■ WHAT TO DO:
A – According to the essay on movie angels, in what year was For Heaven's Sake actually released?
B – Reproduce the essay on movie angels word for word, from "Webb’s assignment is" to "where was I?".

■ EXCERPTED TEXT:
=-=-=-=-=
Category Archives: essay

One more fugitive angel…

Yet Another Angel's Vacation

 

I must have prodigal angels on my mind.

Last night I saw For Heaven’s Sake, one of those 40’s movies (actually 1950) featuring exceedingly human angels. Like Jack Benny in The Horn Blows at Midnight, Clifton Webb’s angel is a foul-up, to put it delicately.

Benny is sent to earth to sound the final trumpet blast that will signal the end of earth — a minor planet that’s been more trouble than it’s worth for far too long, according to Benny’s immediate heavenly superior — but he misses the beat (the horn has to sound at midnight, exactly) because he stops to save a pretty young suicide.

Webb’s assignment is far less epochal… he’s sent to arrange for the conception (hinted at by references to champagne and romantic music as precursors to the crux of the mission) of a young girl who has been waiting patiently for her childless, show biz couple prospective parents to make the move. (Strikingly, for the era — but subtly, nonetheless — it’s also hinted that the couple has been using birth control — of some form controlled by the wife — to wait for a convenient time to start the family. Although Bob Cummings as the Broadway producer prospective dad seems so thoroughly distracted that he barely seems to be aware of his wife as anything but the longtime leading lady of his plays…)

Anyhow, where was I?

Ah, yes, Clifton Webb’s angel assumes the role of a drawling Texas millionaire who can be enticed into bankrolling the couple’s next play — but the part takes over the angel actor and he quickly devolves into a big spending bon vivant, completely bollixing heaven’s plans for the little girl’s birth. In the end, it’s only her offer to return to heaven to salvage Webb’s angelic career that gets him to resynch with his angelic dharma and light a fire under the reluctant couple.
=-=-=-=-=
■ SOURCE INFORMATION:
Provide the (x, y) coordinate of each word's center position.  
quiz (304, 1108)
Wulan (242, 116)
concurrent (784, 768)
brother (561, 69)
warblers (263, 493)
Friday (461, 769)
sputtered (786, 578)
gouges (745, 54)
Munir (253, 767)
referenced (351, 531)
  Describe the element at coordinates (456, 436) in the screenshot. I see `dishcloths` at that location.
=-=-=-=-=
■ RESPONSE LIST:
A – 1950

B –
Webb’s assignment is far less epochal… he’s sent to arrange for the conception (hinted at by references to champagne and romantic music as precursors to the crux of the mission) of a young girl who has been waiting patiently for her childless, show biz couple prospective parents to make the move. (Strikingly, for the era — but subtly, nonetheless — it’s also hinted that the couple has been using birth control — of some form controlled by the wife — to wait for a convenient time to start the family. Although Bob Cummings as the Broadway producer prospective dad seems so thoroughly distracted that he barely seems to be aware of his wife as anything but the longtime leading lady of his plays…)

Anyhow, where was I?